101 Concepts for the Level I Exam

Concept 15: Hypothesis Tests Concerning a Single Mean

We use the following table to decide which test statistic and which corresponding probability distribution to use for hypothesis testing.

Sampling from		Small sample size	Large sample size
Normal distribution	Variance known	z	z
Normal distribution	Variance unknown	t	t (or z)
Non–normal distribution	Variance known	NA	z
Non–normal distribution	Variance unknown	NA	t (or z)

You believe that the average returns of all stocks in the S&P 500 is greater than 10%. You draw a sample of 49 stocks. The average return of these 49 stocks is 12%. The standard deviation of returns of all stocks in the S&P 500 is 4%. Using a 5% level of significance, determine if your belief is correct.

Solution:

Step 1: State the hypothesis

H₀: µ ≤ 10%

H_a: µ > 10%

Step 2: Calculate the test statistic

The population variance is known hence we will use z-statistic.

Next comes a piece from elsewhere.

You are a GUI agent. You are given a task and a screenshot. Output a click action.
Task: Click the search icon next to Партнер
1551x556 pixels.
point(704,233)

$z-statistic={{\overline{X}-{\mu }_0}\over {{{\sigma }\over {\sqrt{n}}}}}=\ {{12-10}\over {{{4}\over {\sqrt{49}}}}}=3.5$

Step 3: Calculate the critical value

This is a one-tailed test and we will be looking at the right tail. Using the Z –table and 5% level of significance

Critical value = Z_0.05= 1.65

Step 4: Decision

Since the test statistic (3.5) > critical value (1.65), we reject H₀. Hence at 5% level of significance, your belief that the average returns of all stocks in the S&P 500 is greater than 10% is correct.

You believe that the average returns of all stocks in the S&P 500 is greater than 10%. You draw a sample of 25 stocks. The average return of these 25 stocks is 12% and the standard deviation of their returns is 7%. Using a 5% level of significance, determine if your belief is correct.

Solution:

Step 1: State the hypothesis

H₀: µ ≤ 10%

H_a: µ > 10%

Step 2: Calculate the test statistic

The population variance is not known hence we will use t-statistic.

$t-statistic={{\overline{X}-{\mu }_0}\over {{{s}\over {\sqrt{n}}}}}=\ {{12-10}\over {{{7}\over {\sqrt{25}}}}}=1.43$

Step 3: Calculate the critical value

This is a one-tailed test and we will be looking at the right tail. Using the t –table and 5% level of significance and degrees of freedom = 25 -1 = 24

Critical value = t_24,0.05= 1.71

Step 4: Decision

Since the test statistic (1.43) < critical value (1.71), we cannot reject H₀. Hence at 5% level of significance, your belief that the average returns of all stocks in the S&P 500 is greater than 10% is incorrect.